Item position entries:
########
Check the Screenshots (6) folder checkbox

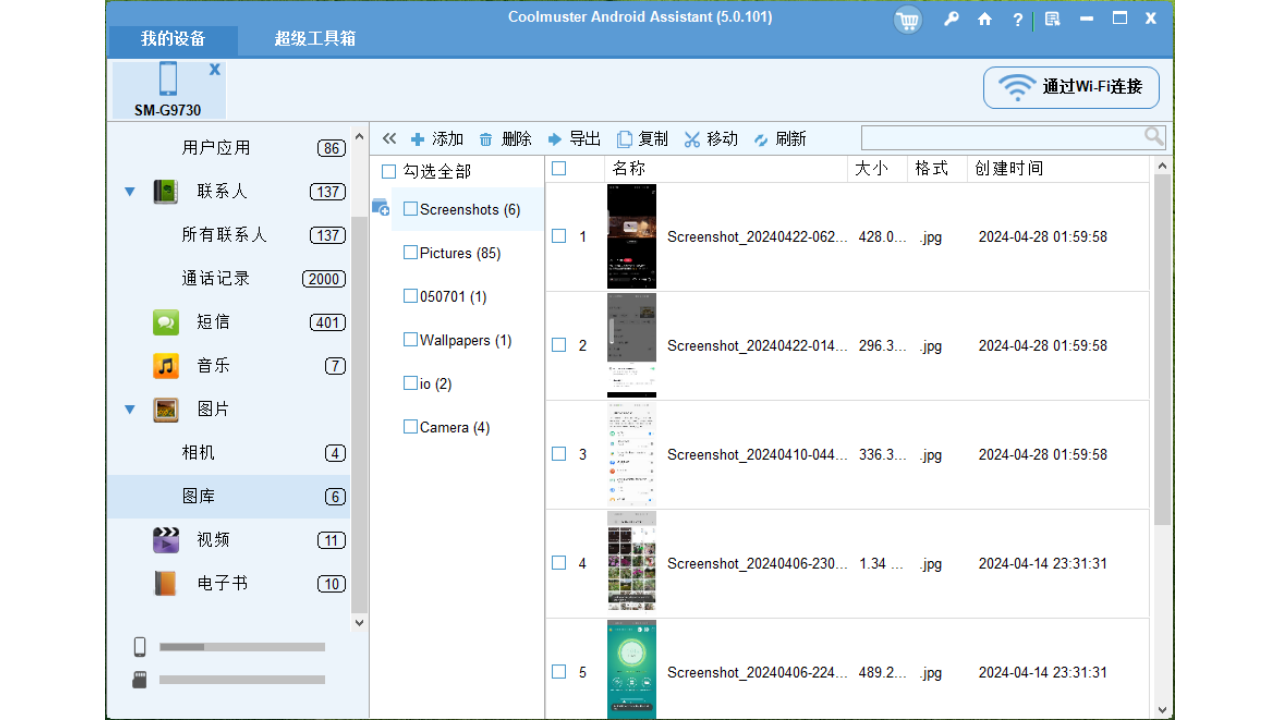tap(410, 209)
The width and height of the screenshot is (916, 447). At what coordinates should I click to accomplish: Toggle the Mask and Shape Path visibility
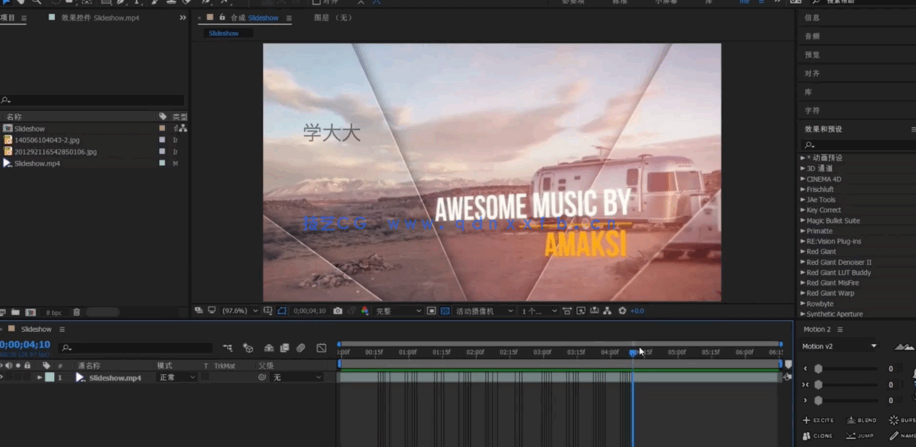click(282, 311)
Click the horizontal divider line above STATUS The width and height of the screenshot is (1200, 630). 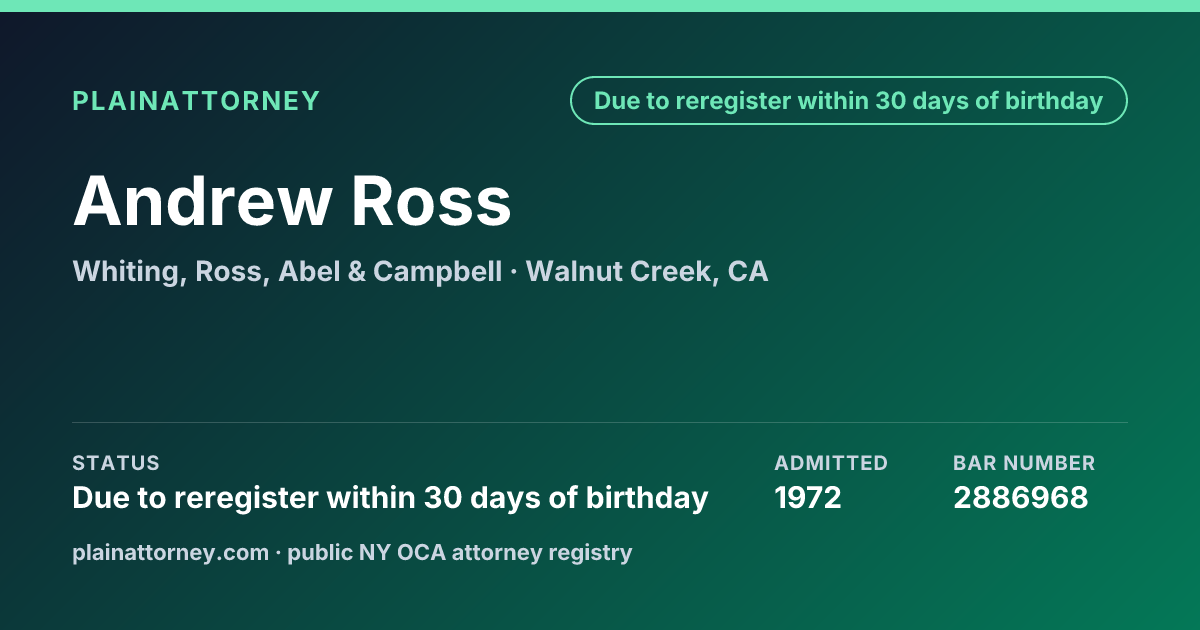pyautogui.click(x=600, y=422)
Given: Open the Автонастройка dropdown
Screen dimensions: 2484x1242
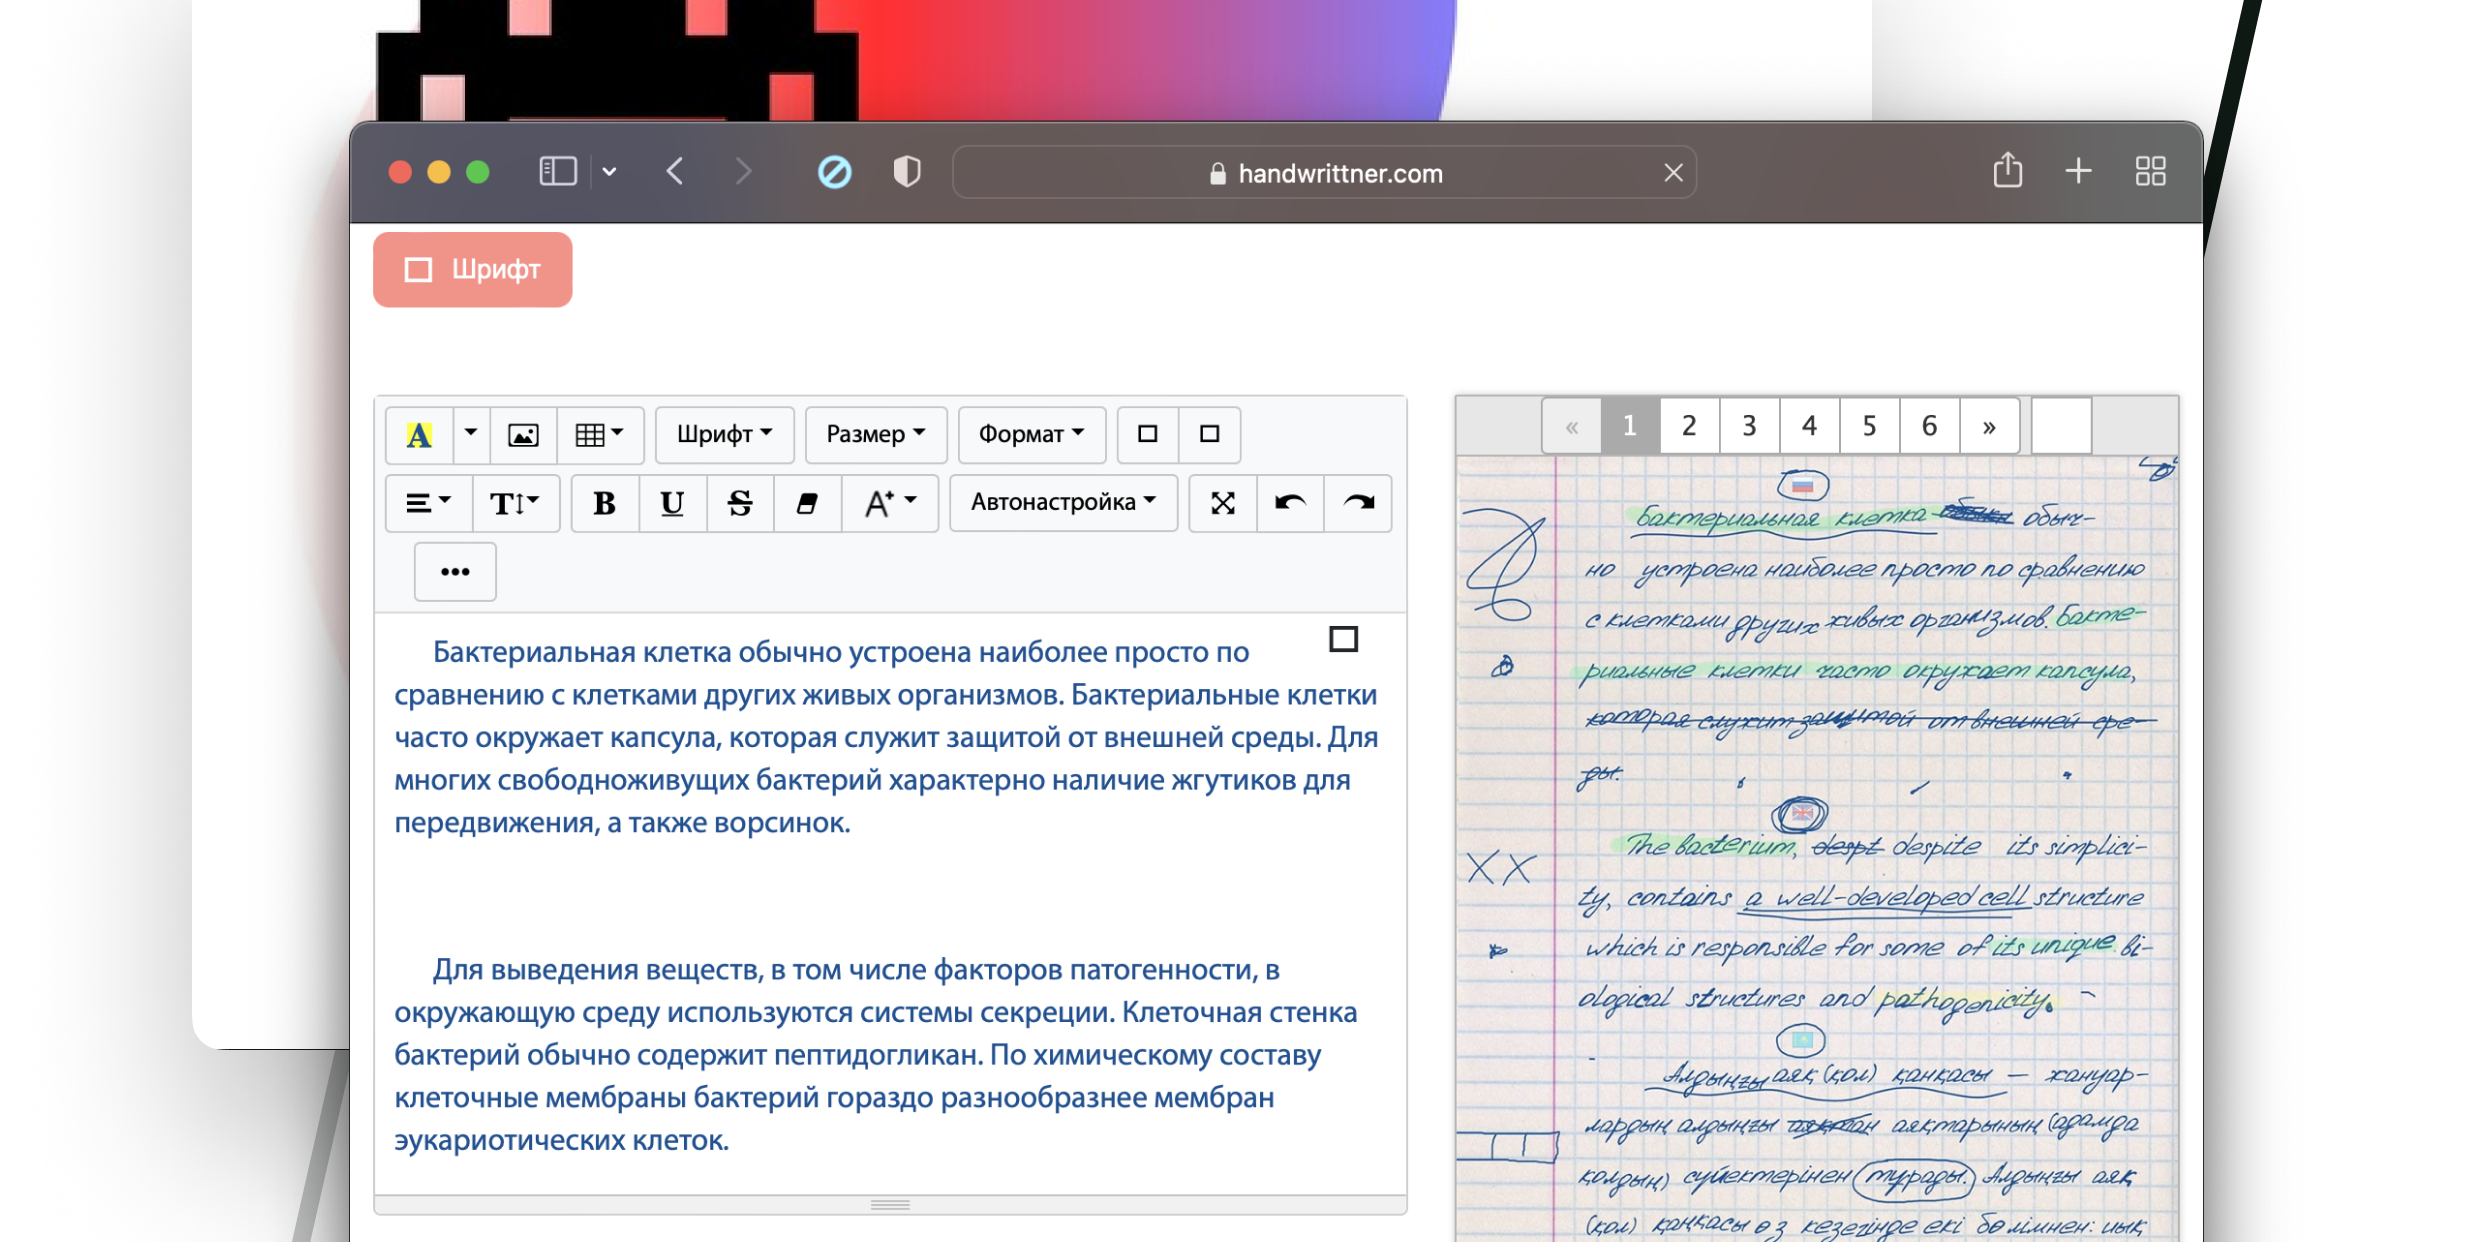Looking at the screenshot, I should point(1062,502).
########
Render the lines above, from the line that contains "Given: Open the Автонастройка dropdown" through the end of the records, as a JSON list of strings with one string per line and no blank lines. Omit the pictures.

[
  "Given: Open the Автонастройка dropdown",
  "Screen dimensions: 2484x1242",
  "Looking at the screenshot, I should point(1062,502)."
]